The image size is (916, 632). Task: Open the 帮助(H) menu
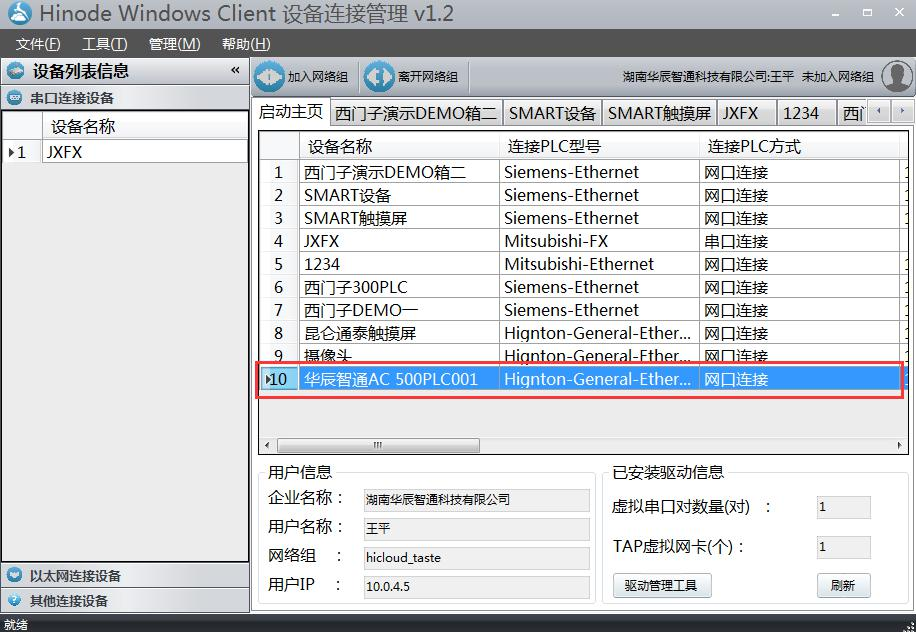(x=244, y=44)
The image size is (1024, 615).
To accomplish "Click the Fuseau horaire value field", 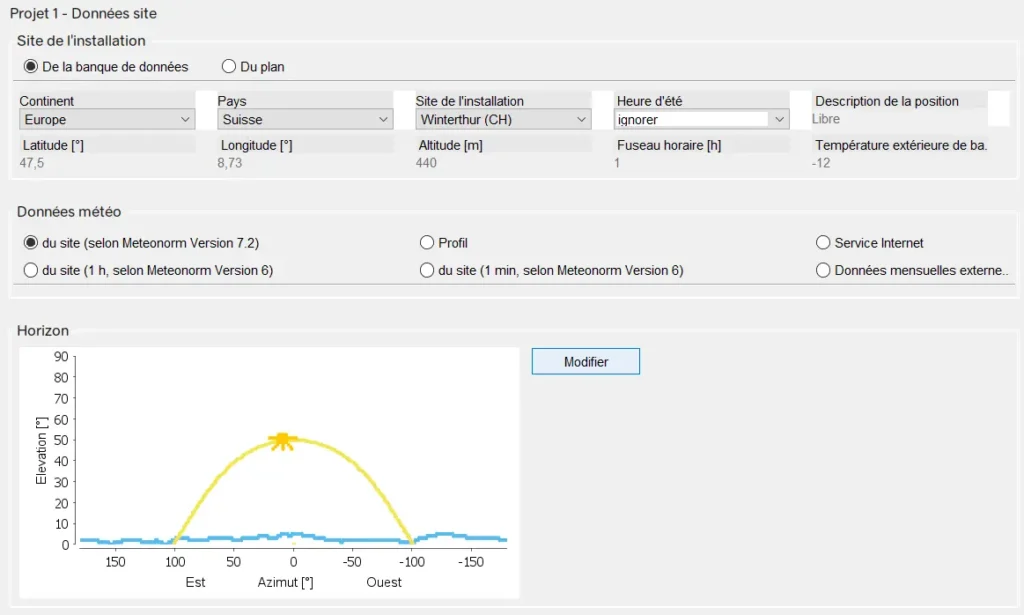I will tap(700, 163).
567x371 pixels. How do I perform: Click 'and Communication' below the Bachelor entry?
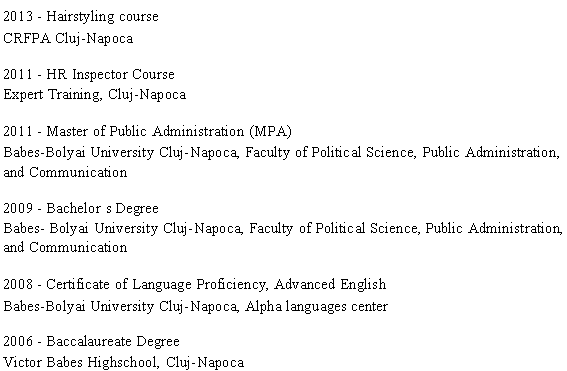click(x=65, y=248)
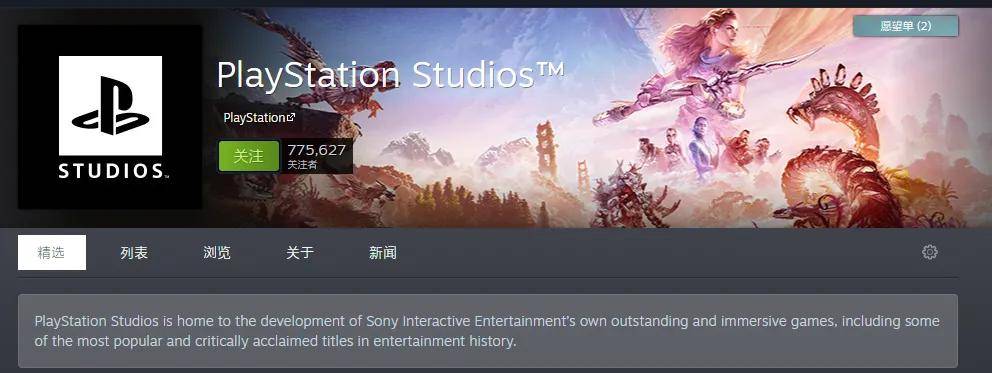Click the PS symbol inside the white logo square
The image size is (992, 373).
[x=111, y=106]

________________

Task to complete:
State how many lines of the material above contain the word "image", and give only the number.

Exercise answer:
3